In Israel, 78% of the population over age 12 is fully vaccinated against COVID-19, with the Pfizer/BioNTech product. Nevertheless, the country his seeing a major surge in cases, particularly the delta variant. This variant is also the dominant one in the U.S. this summer.
Viruses cannot replicate without a living host to provide the cellular hardware for reproduction. With “herd immunity,” the virus can’t find enough hosts within which to replicate. Dr Fauci and other “authorities” are still telling us that once 70-75% of the population is vaccinated, we’ll have herd immunity and the virus will peter out.
Wrong….once again.
Plenty of vaccinated folks in Israel are getting infected (aka breakthrough cases) and spreading the virus to others.
From ScienceMag.org:
What is clear is that “breakthrough” cases are not the rare events the term implies. As of 15 August, 514 Israelis were hospitalized with severe or critical COVID-19, a 31% increase from just 4 days earlier. Of the 514, 59% were fully vaccinated. Of the vaccinated, 87% were 60 or older. “There are so many breakthrough infections that they dominate and most of the hospitalized patients are actually vaccinated,” says Uri Shalit, a bioinformatician at the Israel Institute of Technology (Technion) who has consulted on COVID-19 for the government. “One of the big stories from Israel [is]: ‘Vaccines work, but not well enough.’”
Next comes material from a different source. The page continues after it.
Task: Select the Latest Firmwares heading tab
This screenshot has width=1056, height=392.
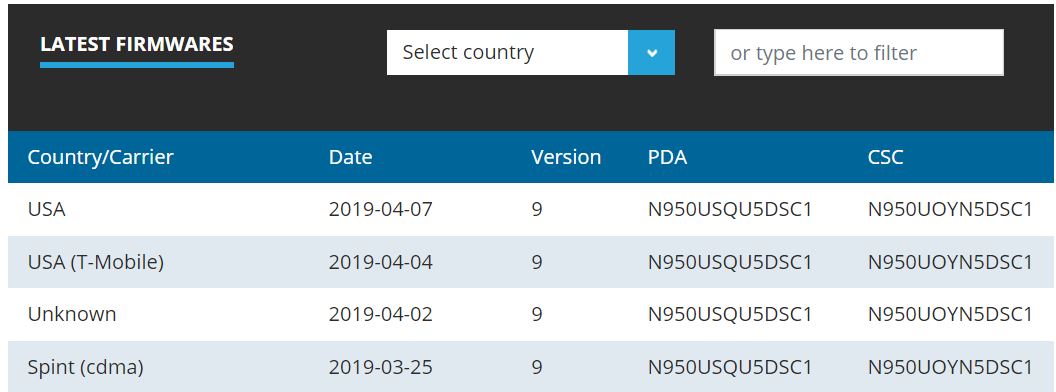Action: pyautogui.click(x=137, y=44)
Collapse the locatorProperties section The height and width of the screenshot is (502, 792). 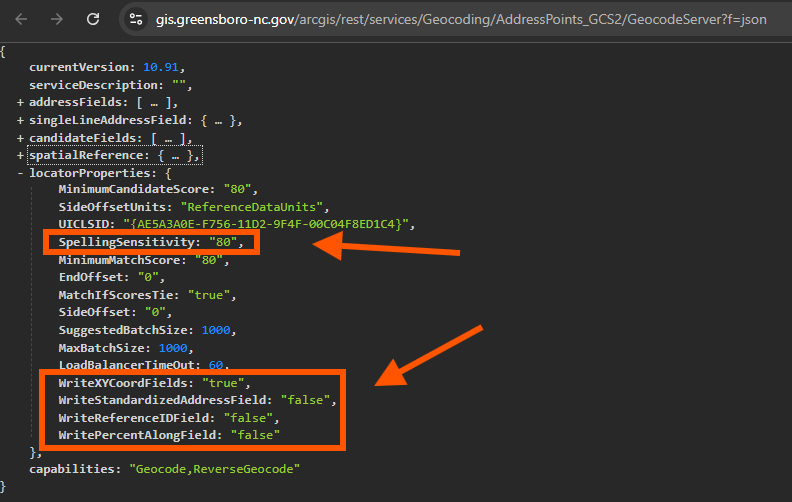[20, 173]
A problem with the Pfizer vaccine is that its protection against severe disease wanes over time. What about vaccine protection against death? Time will tell.
Israel politicians cut a supply deal with Pfizer early-on, and the population jumped on the vaccination bandwagon enthusiastically. At this point many of the vaccinees are over six months out from their original jabs. Pfizer admits that protection drops over time, hence the recommendation for booster shots periodically
Recent data from Israel’s health ministry suggests Pfizer’s Covid-19 vaccine is far less effective at preventing infection and symptomatic illness with the Delta variant than with previous strains of coronavirus, a finding that conflicts with other research indicating high levels of protection against the contagious variant as countries around the world struggle to contain new waves of infection.
A full course of the Pfizer-BioNTech vaccine was just 39% effective at preventing infections and 41% effective at preventing symptomatic infections caused by the Delta Covid-19 variant, according to Israel’s health ministry, down from early estimates of 64% two weeks ago.
The figures, based on data from an unspecified number of people between June 20 and July 17, are significantly lower than previous estimates of the vaccine’s efficacy against other variants, which initial clinical trials found to be 95%.
I haven’t read much yet about the breakthrough infection rate in those who took the non-Pfizer vaccines, such as Moderna, J&J, and AstraZeneca. I think the latter is not available in the U.S. In Arizona where I live, Pfizer and Moderna dominate the market.
Does natural immunity from infection provide better protection than the vaccines? I’m not sure, but I bet it does. For what it’s worth, I don’t recall seeing a patient with a second COVID-19 infection after having it once. But I’ve treated several patients who failed to be protected by the vaccines.

It’s time to face the possibility that we’ll never have great vaccines against COVID-19, just like we don’t have great vaccines against the common cold and the flu. At least the flu vaccines seem to be much safer than the COVID-19 vaccines. COVID-19 may become endemic rather than pandemic, with luck mutating to less virulent variants.
It looks like we’re never getting to herd immunity via the current vaccines. I hope I’m wrong.
Steve Parker, M.D.
PS: Can we skip our flu vaccines this Fall since flu has disappeared?